* _DATASET EXTRACT_:

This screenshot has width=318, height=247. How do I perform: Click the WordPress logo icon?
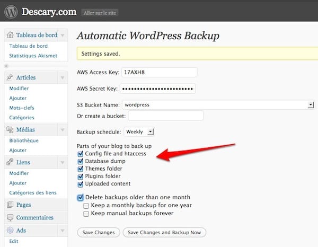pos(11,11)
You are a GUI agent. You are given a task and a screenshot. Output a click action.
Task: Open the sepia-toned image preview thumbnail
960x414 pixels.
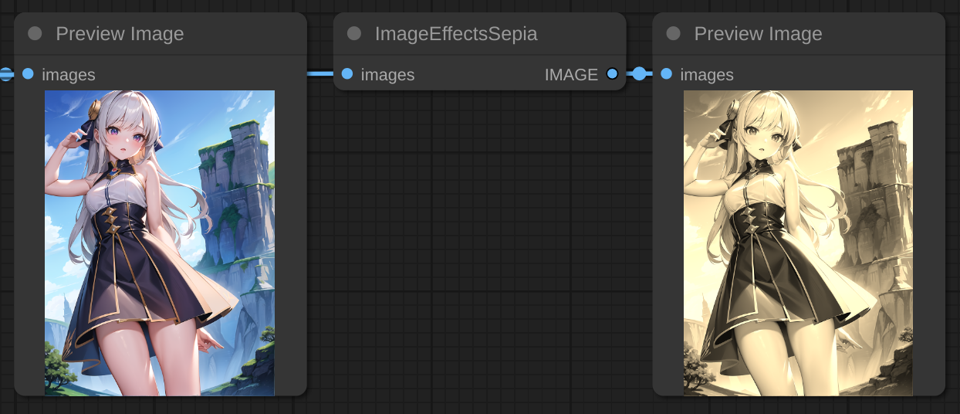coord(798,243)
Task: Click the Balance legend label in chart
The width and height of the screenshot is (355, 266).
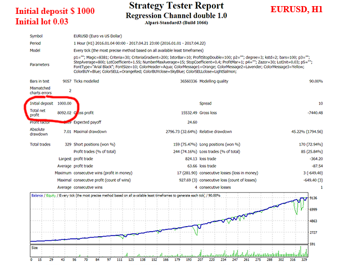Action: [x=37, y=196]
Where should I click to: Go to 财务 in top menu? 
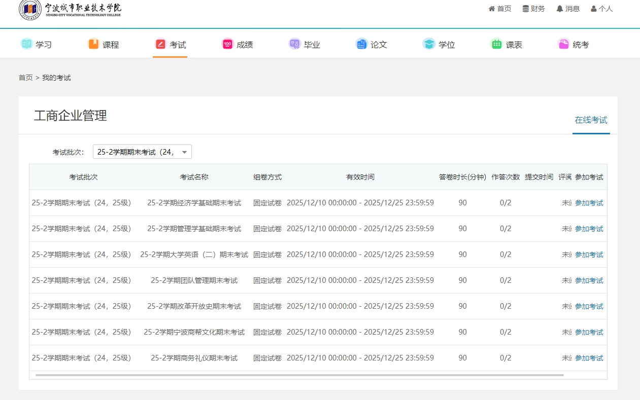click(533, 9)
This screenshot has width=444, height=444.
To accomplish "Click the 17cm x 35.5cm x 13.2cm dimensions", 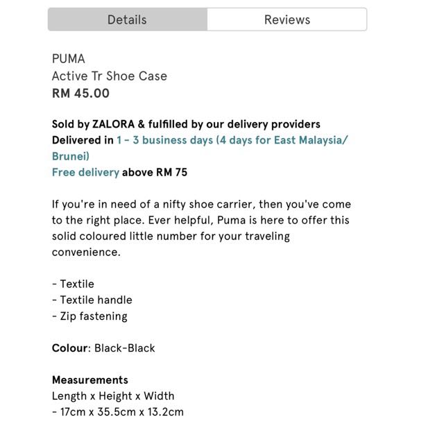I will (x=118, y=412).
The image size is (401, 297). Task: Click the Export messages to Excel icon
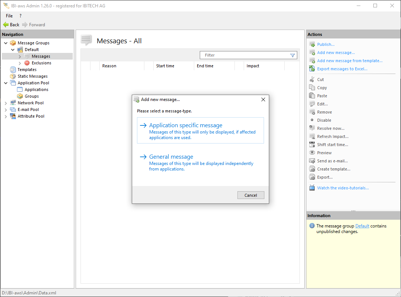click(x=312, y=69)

* _YOUR TASK_: Start with the line above containing "Task: Open the" and end with the line containing "This screenshot has width=444, height=444.". Set down that stretch exactly, without any pictures.

* _EXERCISE SOLUTION_:
Task: Open the sepia-toned image preview thumbnail
960x414 pixels.
coord(798,243)
Task: Click the Balance legend label in chart
The width and height of the screenshot is (355, 266).
Action: [x=37, y=196]
Where should I click to: Go to 财务 in top menu? 
click(533, 9)
This screenshot has width=444, height=444.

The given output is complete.